持病の関節痛がひどいらしく、口調も元気がなかった。
「父さんは元気?」と聞いたら「まあ、いろいろとね」と口を濁した。「そっか」と、それ以上は聞けなかった。
子どもたちが一人前の旅行代金がかかるようになってからは、数年に一度しか会いにいっていない。前回も2年前だ。そのときも体調もすぐれないからという理由で、泊まることはなく、ぼくらが買ってきた夕食をみんなで食べて2~3時間の滞在でホテルに戻った。

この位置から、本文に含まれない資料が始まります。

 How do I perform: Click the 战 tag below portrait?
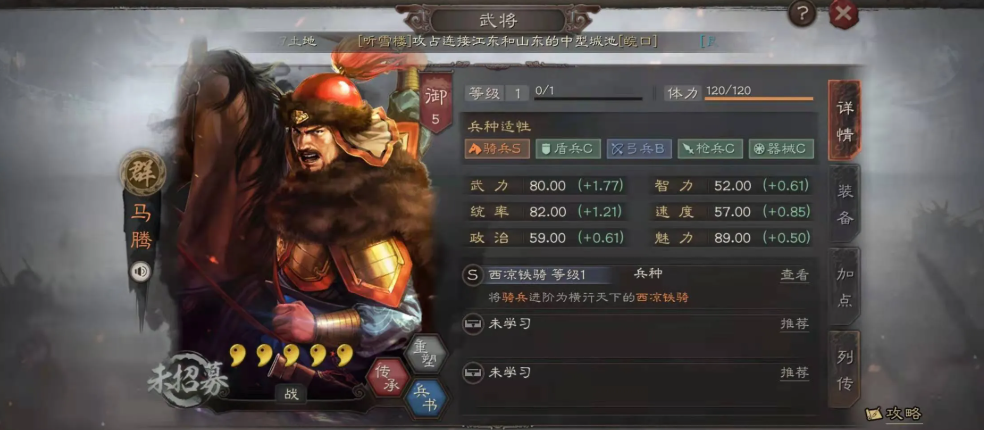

当然両親ことは心配だ。でもできることがほとんどない、というのも事実だ。
病院を紹介したとしても連れて行ってあげたり、治療費を負担できたりするわけでもない。
ましてや慣れ親しんだ故郷を離れて、ぼくらが住んでいる以外に縁もゆかりもない土地に引っ越してくるとはとても思えないし、ぼくらが親の近くに移住するのも現実的ではない。
だから、いつの頃からか詳しく状況を聞いたり、心配してみせるのはやめた。
その代わりにぼく自身のことや孫である子どもたちのこと、どこに遊びに行ったとか、こんなことをした、という連絡をできるだけ頻繁にしようと思っている。
自分が親だったら、自身のことよりも、子どもが健康に幸せに暮らしてくれることが一番だという気がするからだ。
親を心配するよりも、親に心配かけないこと。何歳になっても、まずはこれが子どもとしての一番の務めだろう。という言い訳を心の中でいつも繰り返している。